**What needs to be done:**
Give again, word for word, each line from the top of the listing through the line that holds "Screen dimensions: 597x352".

**Dataset entries:**

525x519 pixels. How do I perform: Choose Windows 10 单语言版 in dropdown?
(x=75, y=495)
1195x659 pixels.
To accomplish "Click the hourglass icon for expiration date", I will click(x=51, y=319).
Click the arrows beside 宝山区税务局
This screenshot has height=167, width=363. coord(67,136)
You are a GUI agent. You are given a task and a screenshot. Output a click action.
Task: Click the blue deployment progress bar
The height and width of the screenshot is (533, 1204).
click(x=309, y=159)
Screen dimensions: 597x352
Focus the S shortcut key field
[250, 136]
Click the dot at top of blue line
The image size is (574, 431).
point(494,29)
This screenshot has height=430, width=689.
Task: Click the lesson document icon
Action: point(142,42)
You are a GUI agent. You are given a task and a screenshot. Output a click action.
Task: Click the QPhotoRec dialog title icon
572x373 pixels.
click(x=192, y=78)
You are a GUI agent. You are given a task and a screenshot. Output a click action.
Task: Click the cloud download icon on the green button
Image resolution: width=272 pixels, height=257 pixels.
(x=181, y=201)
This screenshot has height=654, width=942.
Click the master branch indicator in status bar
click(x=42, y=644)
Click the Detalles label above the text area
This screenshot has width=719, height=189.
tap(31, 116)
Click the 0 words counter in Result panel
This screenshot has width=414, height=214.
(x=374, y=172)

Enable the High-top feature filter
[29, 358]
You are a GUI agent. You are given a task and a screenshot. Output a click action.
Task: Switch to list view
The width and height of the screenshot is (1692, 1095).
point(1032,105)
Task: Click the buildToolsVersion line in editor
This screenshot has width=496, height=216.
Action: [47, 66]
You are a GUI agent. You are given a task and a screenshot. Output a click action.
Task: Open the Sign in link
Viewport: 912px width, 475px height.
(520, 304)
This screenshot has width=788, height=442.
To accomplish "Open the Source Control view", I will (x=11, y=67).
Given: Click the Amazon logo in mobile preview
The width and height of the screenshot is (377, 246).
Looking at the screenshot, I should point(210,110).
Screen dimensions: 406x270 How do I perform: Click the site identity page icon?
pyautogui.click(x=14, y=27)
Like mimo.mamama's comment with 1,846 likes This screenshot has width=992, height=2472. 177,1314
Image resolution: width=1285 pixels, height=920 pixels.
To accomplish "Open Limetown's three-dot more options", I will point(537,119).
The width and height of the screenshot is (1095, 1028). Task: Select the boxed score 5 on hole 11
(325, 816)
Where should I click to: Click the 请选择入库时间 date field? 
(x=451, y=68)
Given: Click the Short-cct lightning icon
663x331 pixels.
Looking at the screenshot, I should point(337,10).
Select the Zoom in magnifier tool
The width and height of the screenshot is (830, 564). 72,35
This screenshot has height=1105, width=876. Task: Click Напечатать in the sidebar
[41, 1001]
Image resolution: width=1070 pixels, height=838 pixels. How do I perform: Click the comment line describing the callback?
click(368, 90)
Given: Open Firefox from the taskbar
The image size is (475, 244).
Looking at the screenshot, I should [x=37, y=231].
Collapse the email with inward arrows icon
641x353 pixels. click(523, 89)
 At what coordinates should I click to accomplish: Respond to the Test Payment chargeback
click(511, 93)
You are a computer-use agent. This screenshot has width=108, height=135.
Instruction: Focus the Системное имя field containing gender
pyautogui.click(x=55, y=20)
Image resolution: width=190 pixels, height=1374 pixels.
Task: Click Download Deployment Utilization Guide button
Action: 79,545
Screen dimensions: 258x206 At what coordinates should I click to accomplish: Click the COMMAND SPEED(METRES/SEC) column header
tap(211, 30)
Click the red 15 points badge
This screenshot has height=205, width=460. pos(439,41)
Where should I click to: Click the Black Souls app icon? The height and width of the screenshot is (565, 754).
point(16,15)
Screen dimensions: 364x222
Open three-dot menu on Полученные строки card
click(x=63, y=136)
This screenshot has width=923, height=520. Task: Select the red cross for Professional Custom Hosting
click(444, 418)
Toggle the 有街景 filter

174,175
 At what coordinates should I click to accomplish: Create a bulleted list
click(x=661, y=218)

**The answer:**
525x519 pixels. How do I perform: Choose Windows 10 单语言版 in dropdown?
(x=75, y=495)
1195x659 pixels.
To accomplish "Click the hourglass icon for expiration date", I will click(x=51, y=319).
Click the arrows beside 宝山区税务局
This screenshot has height=167, width=363. coord(67,136)
You are a GUI agent. You are given a task and a screenshot. Output a click action.
Task: Click the blue deployment progress bar
The height and width of the screenshot is (533, 1204).
click(x=309, y=159)
Screen dimensions: 597x352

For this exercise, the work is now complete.